▸ Exercise description: Return every line from the records below that has the word "header".

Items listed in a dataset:
▼▼▼

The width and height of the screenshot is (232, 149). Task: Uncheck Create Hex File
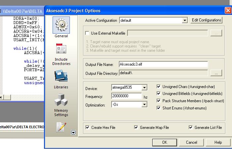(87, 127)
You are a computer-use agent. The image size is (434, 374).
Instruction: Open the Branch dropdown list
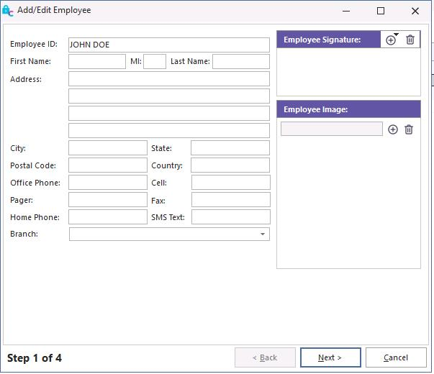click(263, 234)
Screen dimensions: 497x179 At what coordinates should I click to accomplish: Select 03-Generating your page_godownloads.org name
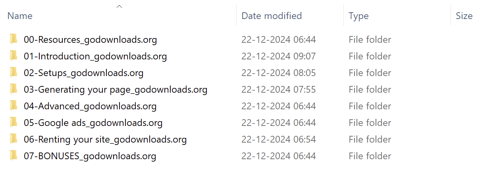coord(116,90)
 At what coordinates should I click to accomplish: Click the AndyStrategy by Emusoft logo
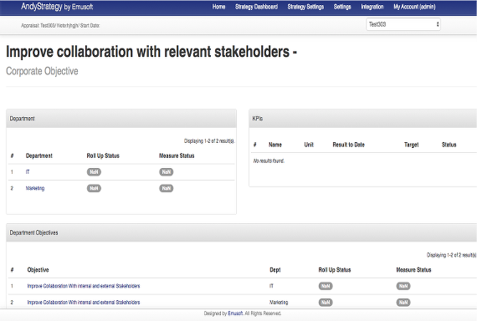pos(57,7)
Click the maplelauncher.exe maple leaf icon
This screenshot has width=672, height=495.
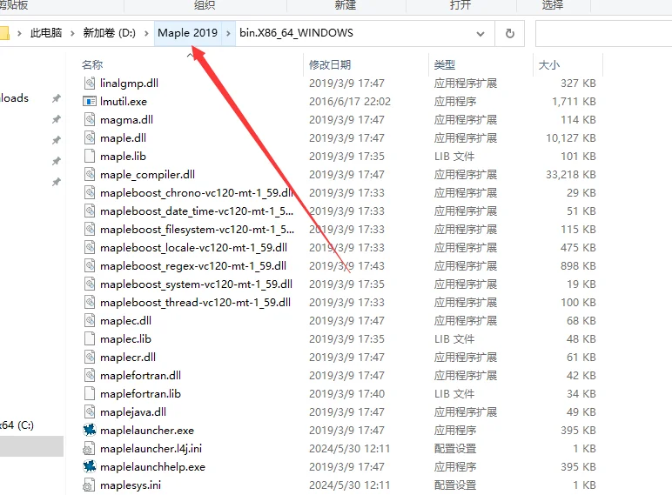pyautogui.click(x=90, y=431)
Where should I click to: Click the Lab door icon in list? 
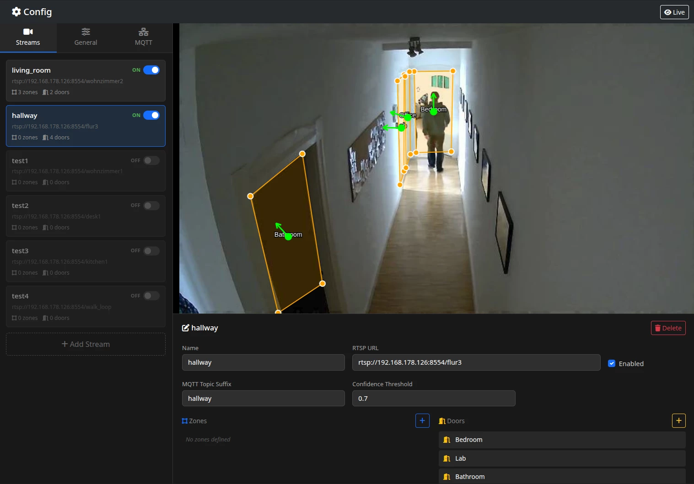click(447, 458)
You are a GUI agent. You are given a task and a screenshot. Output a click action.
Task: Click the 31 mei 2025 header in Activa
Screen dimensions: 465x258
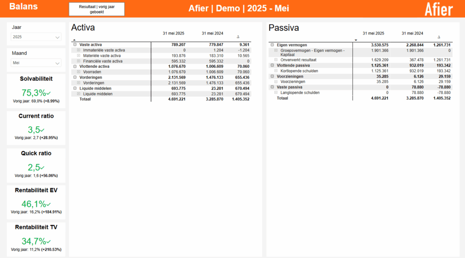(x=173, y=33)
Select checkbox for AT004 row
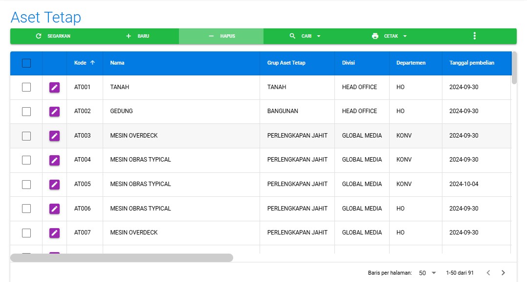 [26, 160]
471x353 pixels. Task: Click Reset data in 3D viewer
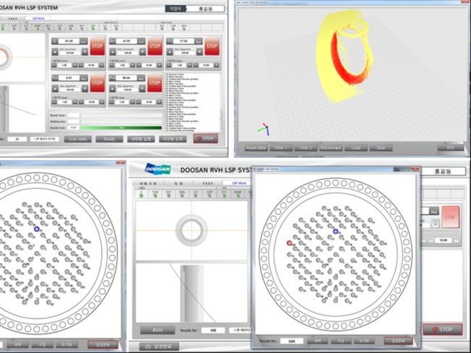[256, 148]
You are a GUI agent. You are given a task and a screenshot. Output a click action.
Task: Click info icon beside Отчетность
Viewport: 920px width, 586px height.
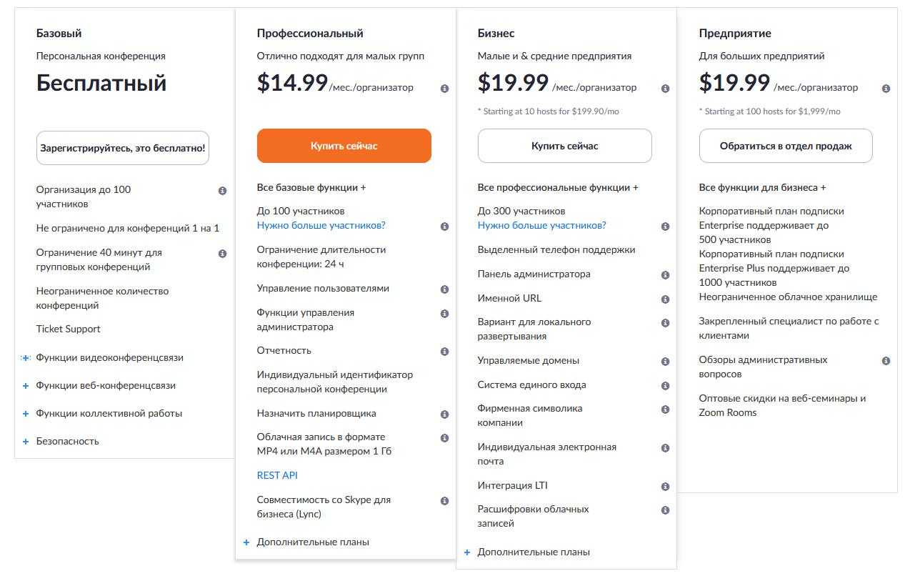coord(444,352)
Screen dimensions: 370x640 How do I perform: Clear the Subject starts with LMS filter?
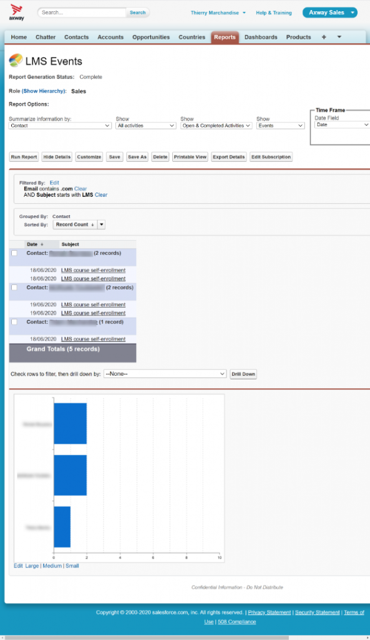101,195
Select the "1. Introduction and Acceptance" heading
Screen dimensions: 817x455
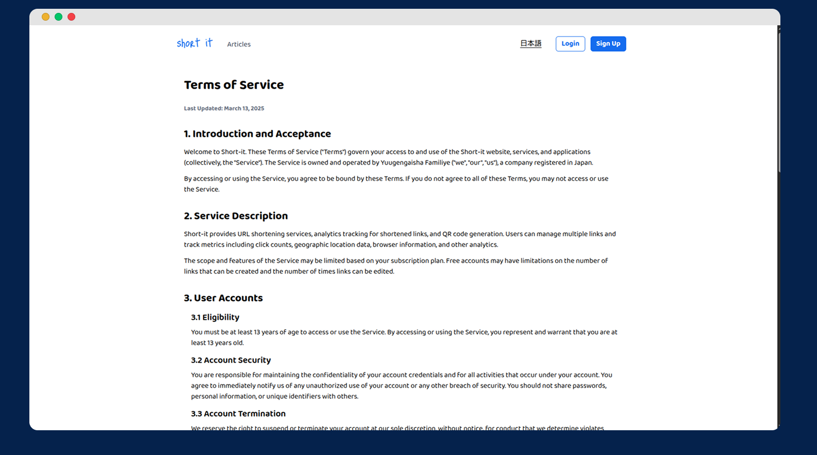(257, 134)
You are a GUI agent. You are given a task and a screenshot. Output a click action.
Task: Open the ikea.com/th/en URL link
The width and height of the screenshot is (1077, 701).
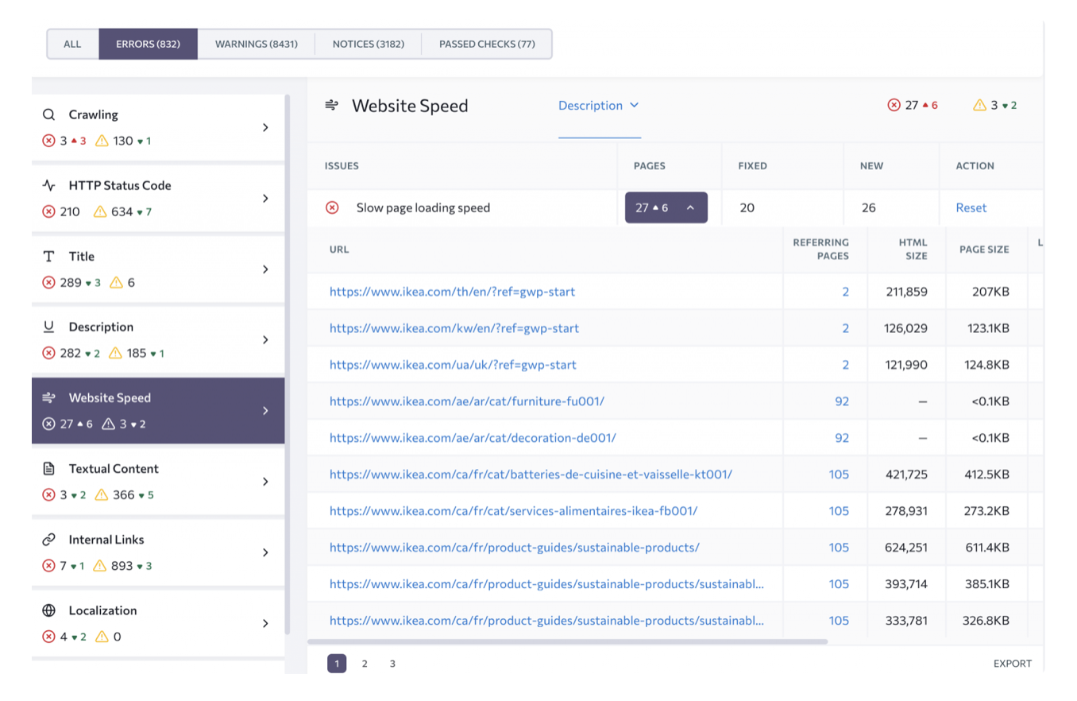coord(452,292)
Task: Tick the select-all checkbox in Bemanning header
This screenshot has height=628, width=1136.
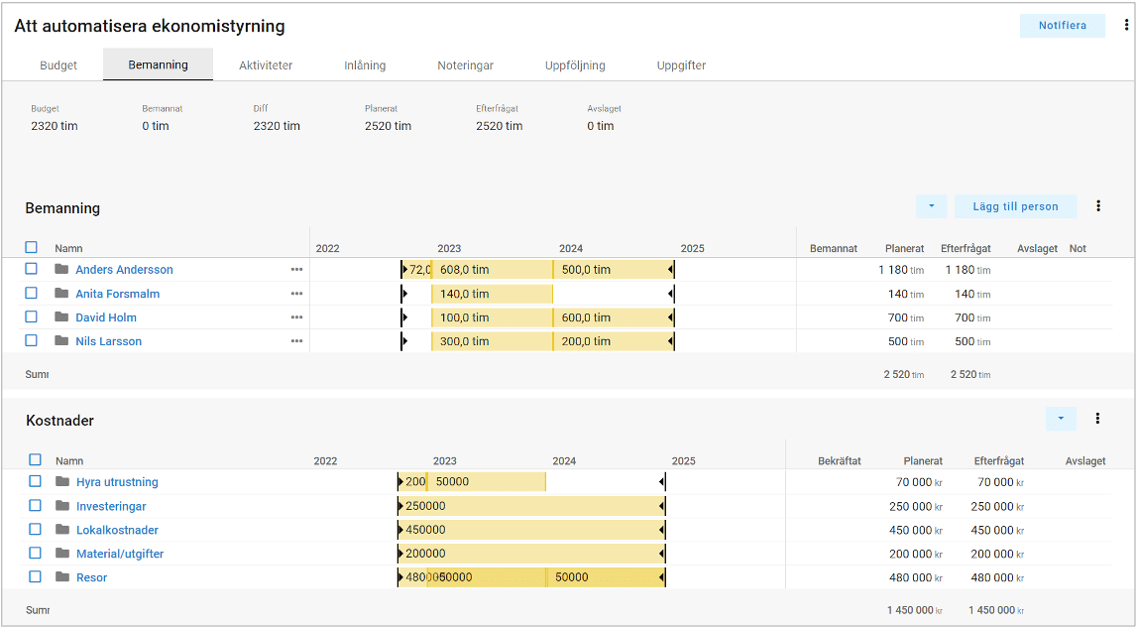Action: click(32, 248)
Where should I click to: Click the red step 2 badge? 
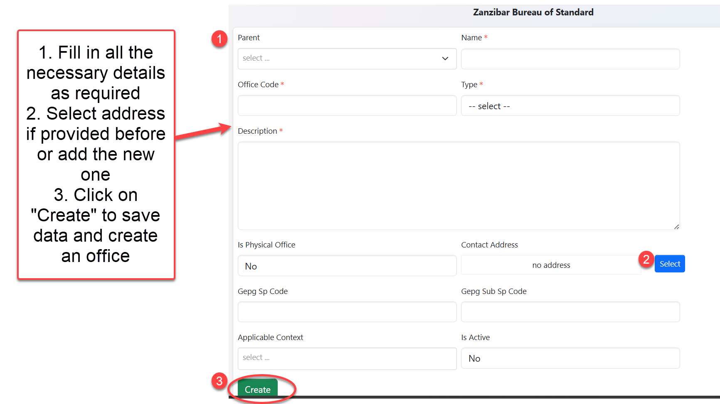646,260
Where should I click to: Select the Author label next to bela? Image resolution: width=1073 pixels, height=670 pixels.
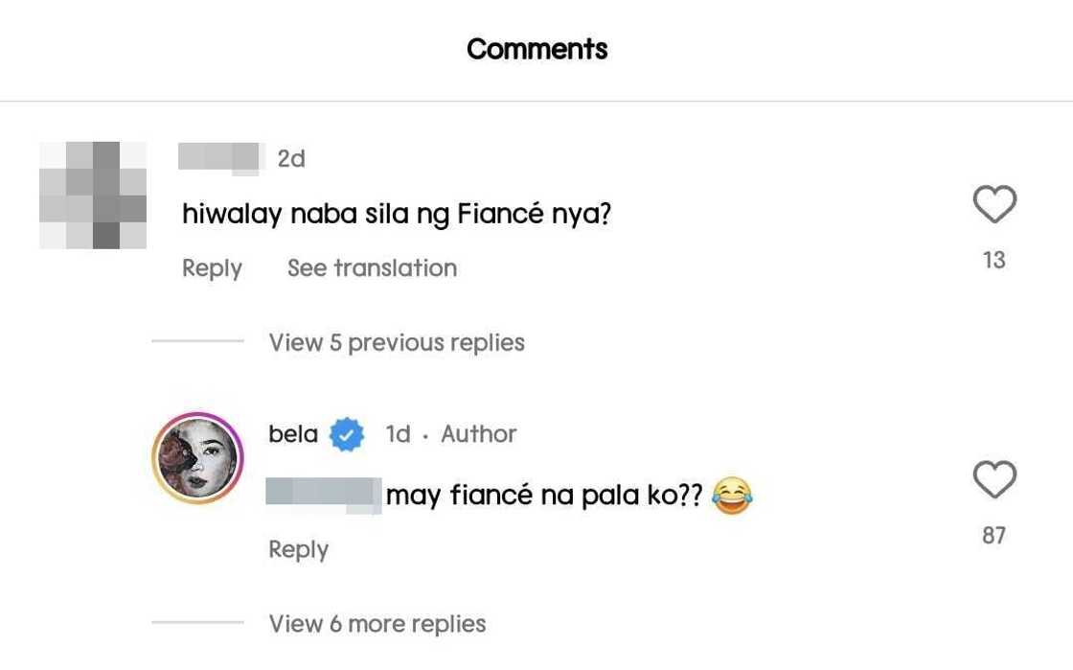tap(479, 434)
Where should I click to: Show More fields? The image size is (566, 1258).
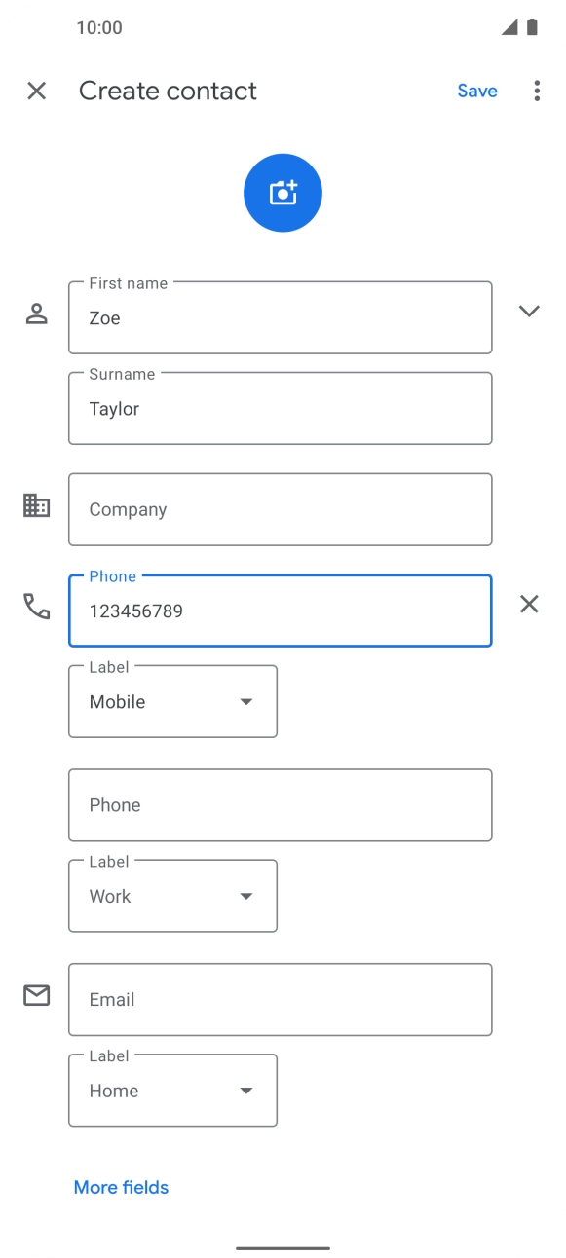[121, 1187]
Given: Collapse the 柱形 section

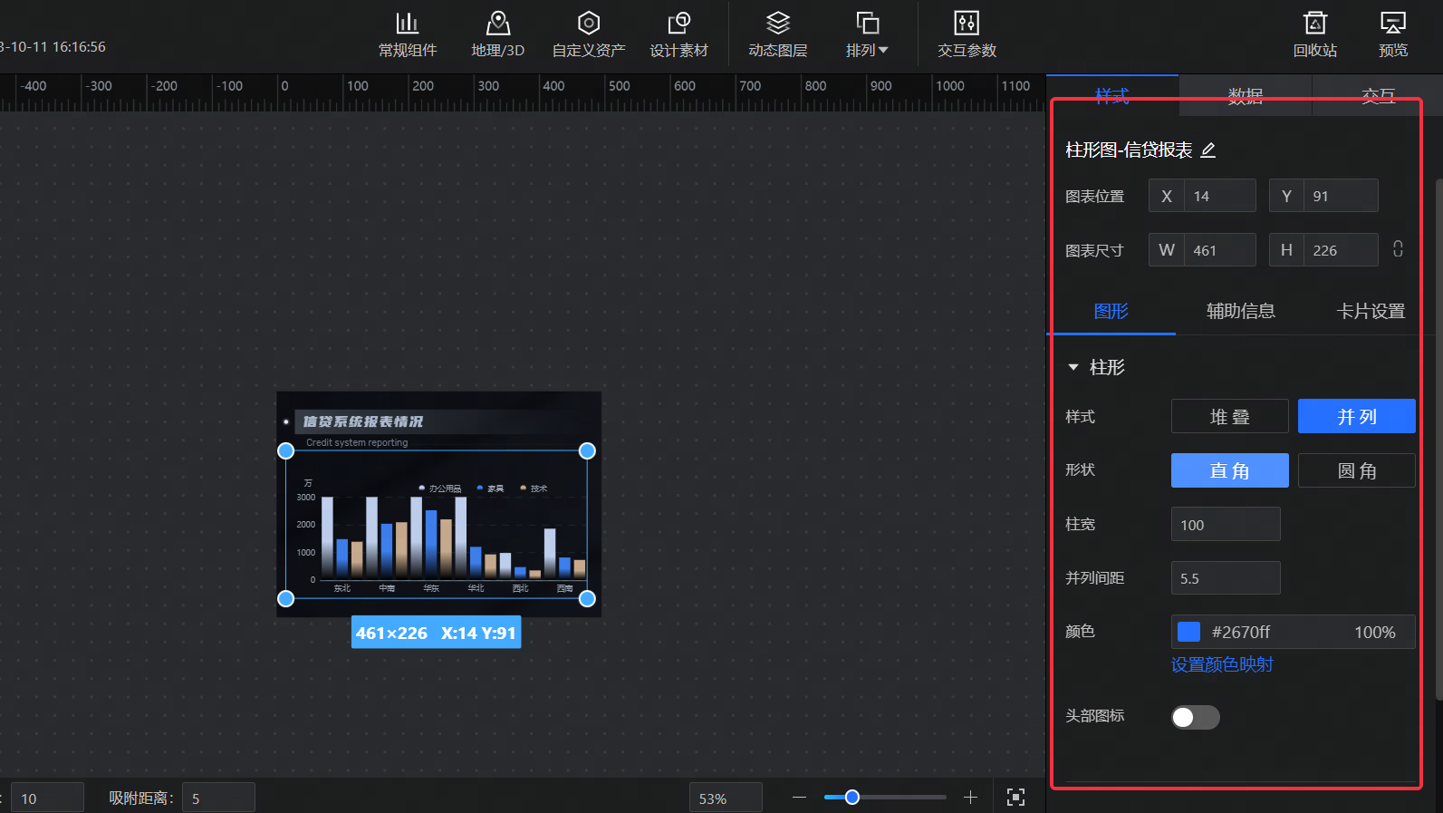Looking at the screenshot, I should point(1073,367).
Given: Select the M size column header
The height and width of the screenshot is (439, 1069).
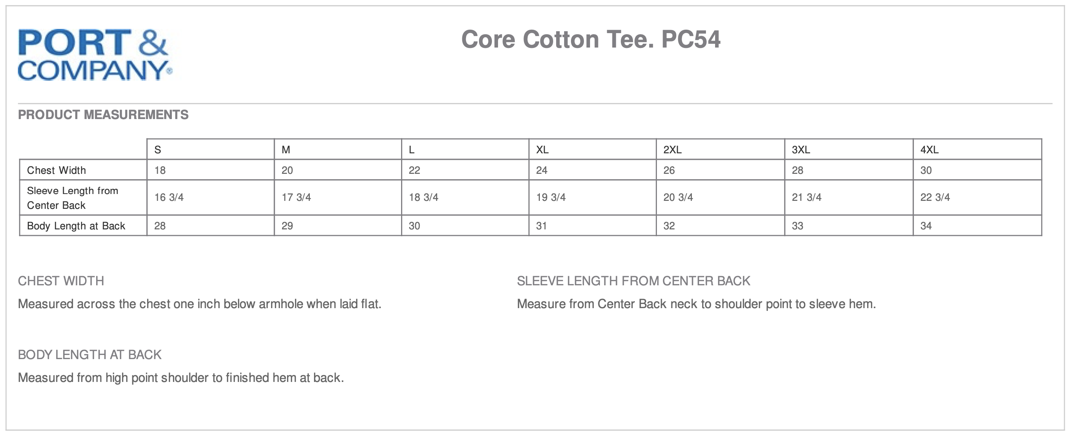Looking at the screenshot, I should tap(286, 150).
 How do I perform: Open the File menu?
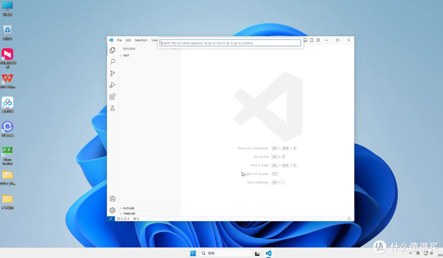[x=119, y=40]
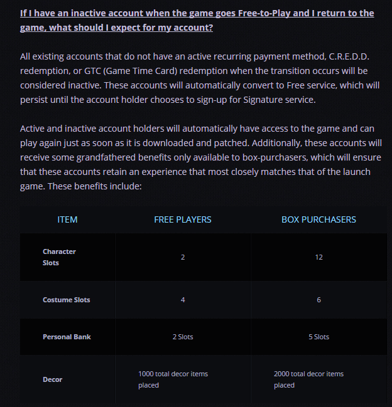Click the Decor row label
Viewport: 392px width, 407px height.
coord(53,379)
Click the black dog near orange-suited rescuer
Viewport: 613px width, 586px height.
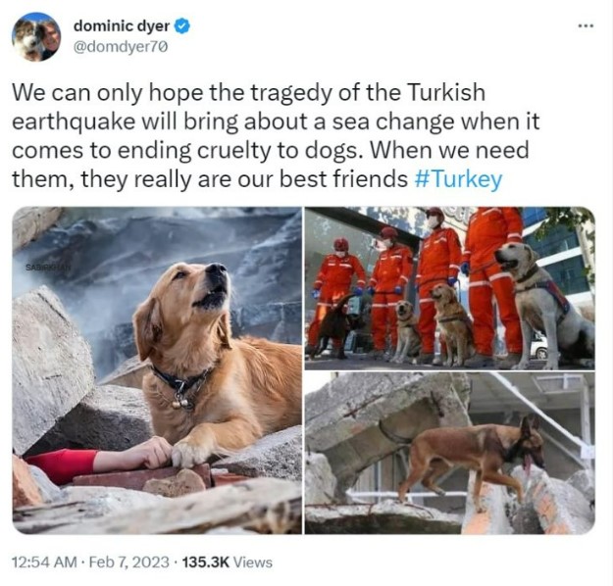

▲▲▲

▸ Exercise result:
Task: Click the 31 mei 2025 header in Activa
Task: Tick the select-all checkbox in Bemanning header
Given: Select the M size column header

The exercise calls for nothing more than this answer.